Requirement 1:
List each figure or table that the passage on CTCF sites and allele-specific expression cites. Count a figure only once if it is cited more than once.
Requirement 2:
Carry on the passage on CTCF sites and allele-specific expression, picking up right after its final sentence.

Exercise passage:
Next, to more confidently enumerate the CTCF sites overlapping or very close to regions of ASM, we looked specifically for CTCF binding sites with ≥2 ASM CpGs (as defined by Chen et al. ) in a 1 kb window centered on the CTCF peak. A total of 158 CTCF sites met this criterion; among them, 142 were gene associated, with at least one named gene within 100 kb of the CTCF sites. Of these genes, we were able to cross-tabulate 75 to the current GWAS catalog (http://www.genome.gov/gwastudies). Interestingly, 61 of them were associated with a major human trait or disease susceptibility signal, and for 25 genes the CTCF binding sites, ASM and the GWAS peak SNP were all located in the same haplotype block - suggesting that these GWAS signals reflect a bona fide (functionally active) regulatory haplotype (Table S4, including our annotations for CpG SNPs, and examples in Fig. 6C). Thus, while CTCF sites are not enriched overall near regions of ASM, ASM-associated CTCF sites have a somewhat different distribution than other CTCF sites and, more importantly, are often associated with GWAS peaks for human traits and diseases.
One of the biologically important consequences of ASM is allele-specific RNA expression (ASE). We previously demonstrated strong haplotype-dependent ASE of the CYP2A7 gene , and we were interested to ask whether ASE could be detected in the other chromosomal regions with ASM analyzed in this report. Assays comparing the representation of SNPs in genomic versus cDNA PCR products showed a definite and recurrent bias in allele-specific mRNA expression of the C2orf76 gene, associated with the STEAP3-C2orf76 DMR (Fig. 8). The untranslated AK097792 RNA transcript, associated with RPN1-C3orf27 DMR also showed a recurrent bias in ASE: from 13 tested individuals informative for ASE, 6 showed a definite but not complete allele-specific bias, four had complete ASE and three were biallelically expressed (Fig. 8 and Fig. S3). In each of 6 informative samples with definite or complete ASE, and data for ASM, the relatively hypermethylated allele was the repressed one, suggesting a functional link between ASE and ASM at this locus. Interestingly, current ENCODE data support our findings from RT-PCR of a long non-coding RNA (lncRNA) traversing the DMR, and also suggest that a micro-RNA, as yet unnamed, arises from very close to this DMR (Figure S3).

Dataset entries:

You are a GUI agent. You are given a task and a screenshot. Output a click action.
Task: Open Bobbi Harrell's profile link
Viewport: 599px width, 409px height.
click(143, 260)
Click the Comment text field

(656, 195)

Exercise result 1:
Table S4, Fig. 6C, Fig. 8, Fig. S3

Exercise result 2:
The absence of transcribed SNPs prevented ASE assays for VTRNA2-1, but as was found by Treppendahl et al.  using a different cell line, our assays for activation of this gene by the demethylating drug 5aza-dC provided evidence for methylation-dependent expression of VTRNA2-1 in HL60, ML3, and Jurkat leukemia cells (Figure S9). Additional analyses showed that the STEAP3 gene is biallelically expressed in PBL and liver, while TGFBI and SMAD5, flanking VTRNA2-1, exhibit only a slight allelic expression bias in PBL, as do RPN1 and C3orf27 in placental samples (data not shown).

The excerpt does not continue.